Eating "Typical" Foods in Lyon

While staying in Brussels eight years ago, I found myself trying NOT to ask for “Belgian waffles.”  Of course, their authentic gaufre actually do not look like what we call “Belgian waffles” here in the United States, but I still kept on biting my tongue, feeling silly every time I found myself about to ask for something made Belgian-style.

On our first stop in our most recent French trip, we were looking forward to eating in Lyon, famed for being a distinctly food-centric city in a very food-centric country.  I swore to myself that I would not look like an ignorant tourist by asking for anything “Lyonnaise,” in Lyon.  Especially not one of those salades.  Well, at our first lunch stop in Lyon, I found that I need not have worried.  Amongst other items on the salad menu, I found “Salade Lyonnaise” actually listed! 

I went ahead and ordered possibly that most famous food item from Lyon (top of the picture below, above the frites and mussels).  While very yummy—especially those crispy fried lardons (fattier and tastier than American bacon)—the salad was perhaps a bit more “French” than it could have been for our tamer tastes.  I cut them up and ate them along with the rest of the salad, but Will didn’t really want much to do with the sautéed liver chunks sprinkled liberally all over the salad…

Another Lyon specialty was seemingly everywhere but harder to find in actuality.  In the Lyon Tourist Information office, we saw a tee-shirt that proclaimed “I tried a hot dog, but I preferred the quenelle.”  Guide books were agog about these Lyonnaise creations.  We walked all over Lyon looking for a restaurant listed in our Lonely Planet book as famous for multiple varieties of quenelles, but the restaurant had been replaced by a café.  Finally, when we stopped into an authentic Lyonnaise bouchon (you have to look for a plaque with a red-nosed Guignol on it), I was greeted with a menu of the day that featured a quenelle.

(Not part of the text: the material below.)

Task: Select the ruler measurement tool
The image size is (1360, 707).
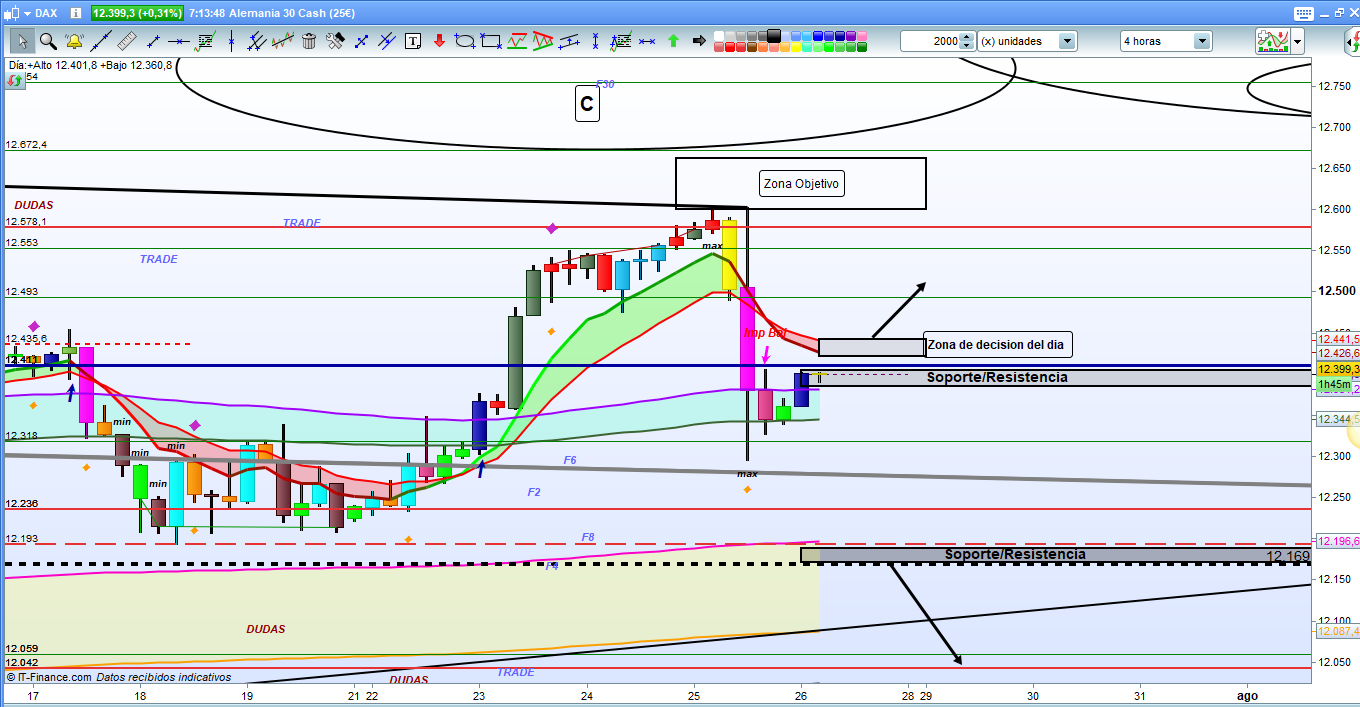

When it came, I was pleasantly surprised.  A quenelle turned out to be a largish dumpling that was covered in (usually) a creamy sauce and baked to the point when the sauce got bubbly (and dangerously hot!) and the quenelle became browned and the sides of the casserole dish nicely crusted.  The quenelle pictured at the top of this post was really quite a revelation.  I had merely been seeking a quenelle with three cheeses sauce (a typical variety), but this one was amazing!  It was a quenelle with shrimp in a lobster butter sauce.  You can see a piece of langoustine on top of the browned quenelle.  And the sauce!  Cheesy, buttery, lobster-y, and burn-the-roof-of-your-mouth hot! 

Especially given that we had walked for many miles that day in cool early May weather, I appreciated the hearty warmth and the creamy explosion of flavor that the quenelle brought, along with the authentic flavor of Lyon.